顔の凹凸が不明な程にクリームが厚塗りされた顔面で、短剣を鞘ごと口に咥えるエルを一瞥。
……うむ。全くもってよく分からない。
少しして、エルの口から短剣がポロリと落ちた。
カーティス家の紋章が刻まれた、真新しい短剣。
毎朝、短剣を微笑みながら暫く見つめた後、満足げに腰に差すエルの姿を何度も見てきた。
新たに長剣と弓も貰ってはいたが、エルにとって、あの夕食での出来事は特別だったのだろう。
左手中指に嵌められた黒の指輪と同じく、この短剣も、間違いなくエルの宝物といってもいい品だ。
それが今では、見事にクリームでべたべたである。
「ふ、ふえーーーーーん……」
両手で顔を覆いながら喚く、エルの悲痛な声が木霊した。
――暫くして。
「ひっく、……うぐ、ひっく……」
現在。
体を丸め、床に顔を伏せながら、エルはすすり泣いている。
「すまない。良かれと思ってやったんだが、逆に泣かせてしまった」
「うぐっ、……ひっく」
私はエルに寄り添い、背中を擦り続けていた。
それから少しした後、エルは小さく顔を上げるが、目の前に転がるべたべたの短剣が視界に入り、再び「うわーーーんっ!!」と号泣し始める。
しまった。とりあえず短剣をどうにかせねば。
スーちゃぁぁぁぁんっ!!
私は窓辺で大人しくしているスーちゃんのもとへ短剣を持って走った。
「スーちゃん。この短剣のクリームだけ食べて、綺麗にしてくれるかい?短剣は溶かさないで欲しいんだが、……出来るだろうか?」
スーちゃんはぷるぷると震えた後、ゆっくりと短剣へと身体を摺り寄せる。
そして、形態が変わったかと思うと、短剣をスーちゃんの身体が包み込んだ。
……すごい。
短剣にスーちゃんの身体が薄らと張り付いて、ジェル状の膜が張られたズルリとした短剣の出来上がりである。
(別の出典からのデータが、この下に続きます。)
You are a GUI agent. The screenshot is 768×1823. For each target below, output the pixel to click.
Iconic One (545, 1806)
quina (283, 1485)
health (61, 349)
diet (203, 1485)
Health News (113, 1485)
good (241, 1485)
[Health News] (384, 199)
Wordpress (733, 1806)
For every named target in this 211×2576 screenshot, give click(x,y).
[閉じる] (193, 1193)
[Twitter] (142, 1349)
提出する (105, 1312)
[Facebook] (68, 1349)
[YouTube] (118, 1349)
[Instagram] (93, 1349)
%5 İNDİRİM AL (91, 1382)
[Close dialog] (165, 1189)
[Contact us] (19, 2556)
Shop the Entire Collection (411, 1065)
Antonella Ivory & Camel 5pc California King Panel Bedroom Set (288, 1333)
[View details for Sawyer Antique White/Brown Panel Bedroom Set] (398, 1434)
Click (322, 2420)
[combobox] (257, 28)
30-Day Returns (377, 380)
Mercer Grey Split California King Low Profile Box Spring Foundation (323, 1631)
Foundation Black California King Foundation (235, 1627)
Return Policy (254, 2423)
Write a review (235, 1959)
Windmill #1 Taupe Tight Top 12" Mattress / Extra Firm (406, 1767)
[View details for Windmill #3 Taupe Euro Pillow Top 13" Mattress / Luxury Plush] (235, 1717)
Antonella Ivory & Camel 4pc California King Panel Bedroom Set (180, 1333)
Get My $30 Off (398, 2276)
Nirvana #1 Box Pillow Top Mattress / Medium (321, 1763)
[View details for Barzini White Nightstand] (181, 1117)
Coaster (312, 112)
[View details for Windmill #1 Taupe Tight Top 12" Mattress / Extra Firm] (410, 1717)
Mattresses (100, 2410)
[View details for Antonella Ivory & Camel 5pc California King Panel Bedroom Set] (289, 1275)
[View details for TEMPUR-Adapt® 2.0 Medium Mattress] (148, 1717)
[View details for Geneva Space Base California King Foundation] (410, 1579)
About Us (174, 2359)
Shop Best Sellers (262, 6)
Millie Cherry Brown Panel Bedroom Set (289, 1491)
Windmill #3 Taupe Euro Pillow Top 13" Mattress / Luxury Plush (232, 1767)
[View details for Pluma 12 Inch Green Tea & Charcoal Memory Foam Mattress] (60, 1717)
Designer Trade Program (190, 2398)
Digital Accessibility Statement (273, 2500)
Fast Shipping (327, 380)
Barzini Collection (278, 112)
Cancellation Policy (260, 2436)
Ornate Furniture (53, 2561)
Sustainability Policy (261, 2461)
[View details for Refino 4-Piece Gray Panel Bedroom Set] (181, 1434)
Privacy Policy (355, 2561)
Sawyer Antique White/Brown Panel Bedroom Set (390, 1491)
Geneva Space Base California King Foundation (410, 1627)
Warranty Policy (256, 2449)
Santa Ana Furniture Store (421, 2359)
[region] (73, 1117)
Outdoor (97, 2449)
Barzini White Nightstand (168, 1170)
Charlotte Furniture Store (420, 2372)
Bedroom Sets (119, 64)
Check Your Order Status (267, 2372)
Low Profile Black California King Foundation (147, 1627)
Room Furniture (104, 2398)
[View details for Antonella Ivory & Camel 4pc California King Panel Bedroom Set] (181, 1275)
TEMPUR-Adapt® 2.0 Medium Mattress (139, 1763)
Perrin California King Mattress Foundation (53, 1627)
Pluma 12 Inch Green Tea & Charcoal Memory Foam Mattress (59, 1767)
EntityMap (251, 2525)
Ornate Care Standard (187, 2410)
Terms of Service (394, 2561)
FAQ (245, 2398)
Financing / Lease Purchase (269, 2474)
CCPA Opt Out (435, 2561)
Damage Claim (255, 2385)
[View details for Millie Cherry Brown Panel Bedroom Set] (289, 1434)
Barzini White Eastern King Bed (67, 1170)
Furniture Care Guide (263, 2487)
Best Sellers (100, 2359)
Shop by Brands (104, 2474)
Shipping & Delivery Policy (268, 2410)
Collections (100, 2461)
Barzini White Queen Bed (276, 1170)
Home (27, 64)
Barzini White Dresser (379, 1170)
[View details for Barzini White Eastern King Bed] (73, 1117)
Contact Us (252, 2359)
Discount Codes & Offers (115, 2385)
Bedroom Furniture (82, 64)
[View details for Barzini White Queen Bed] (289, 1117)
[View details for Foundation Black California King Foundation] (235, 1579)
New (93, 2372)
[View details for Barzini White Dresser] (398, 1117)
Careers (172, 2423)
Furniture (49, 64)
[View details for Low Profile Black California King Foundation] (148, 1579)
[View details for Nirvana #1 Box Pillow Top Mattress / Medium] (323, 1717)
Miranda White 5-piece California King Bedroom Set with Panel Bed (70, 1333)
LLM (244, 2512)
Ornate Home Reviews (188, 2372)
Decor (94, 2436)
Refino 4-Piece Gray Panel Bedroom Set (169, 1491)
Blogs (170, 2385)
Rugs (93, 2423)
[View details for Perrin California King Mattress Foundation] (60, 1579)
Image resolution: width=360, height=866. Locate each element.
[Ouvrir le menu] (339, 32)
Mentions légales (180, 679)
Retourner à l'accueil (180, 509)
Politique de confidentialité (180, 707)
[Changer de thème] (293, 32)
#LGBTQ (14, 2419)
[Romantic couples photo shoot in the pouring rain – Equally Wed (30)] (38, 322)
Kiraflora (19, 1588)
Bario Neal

スーちゃんはもごもごと動いた後、短剣から離れ、元の楕円形へと戻っていった。
短剣もほら、ピカピカである。
素晴らしい。スーちゃん、有能過ぎて素晴らしい。
「ありがとう」
スーちゃんを抱きしめ、頬擦りをしながらエルのもとに戻った。
「ごめんね、エル。短剣、スーちゃんが綺麗にしてくれたよ?」
「ひっぐ。うっ、ひっぐ」
そろりと、こちらを見遣るエル。
クリームと涙と鼻水で、ぐしゃぐしゃである。
「ほら、そろそろ泣き止んでくれなか?……ふふ、せっかくの美人が台無しだよ」
私は苦笑しながら、袖でエルの顔を拭いてやった。
袖が汚れたが、後でスーちゃんに綺麗にしてもらうので問題ない。
「レ、レオ……」
「本当にすまなかった。ちょっとした悪戯のつもりが、あんなに驚くとは思わなくて……。顔にケーキを投げつけたのも、急ぎ火傷を冷やそうと思っただけなんだ。短剣は……、うん、唯の勘違い、かな」
あはは、と苦笑い。
「だから、ごめんね?」
「う、うぐ、……えぐ。……レ、レオぉぉぉぉぉぅぅぅ」
涙腺が再び崩壊し、幼児の胸でおいおい泣き出すエル。
よしよし。
「レオの馬鹿ぁぁぁぁっ!!ひっく、ひっく」
「ごめんごめん」
小さく溜息を吐きながら、私はしばらくの間、エルの頭を撫で続けた。
……というより、幼児に慰められるって、エルにプライドというものはないのだろうか?
君、100歳過ぎてるんだよね?
退行してないかい?
そんな疑問がふと脳裏を過ぎったが、まぁ、とりあえず今は置いておこう。
部屋を見回す。
……うん。片付け、大変だなぁ。
絨毯、新しくしたばかりだったんだが……。
遊びが過ぎた……いや、何でもない。
エルの頭を抱えながら、ちょっと反省した今日この頃である。
絨毯に落ちた紅茶とケーキは、スーちゃんが美味しく頂きました。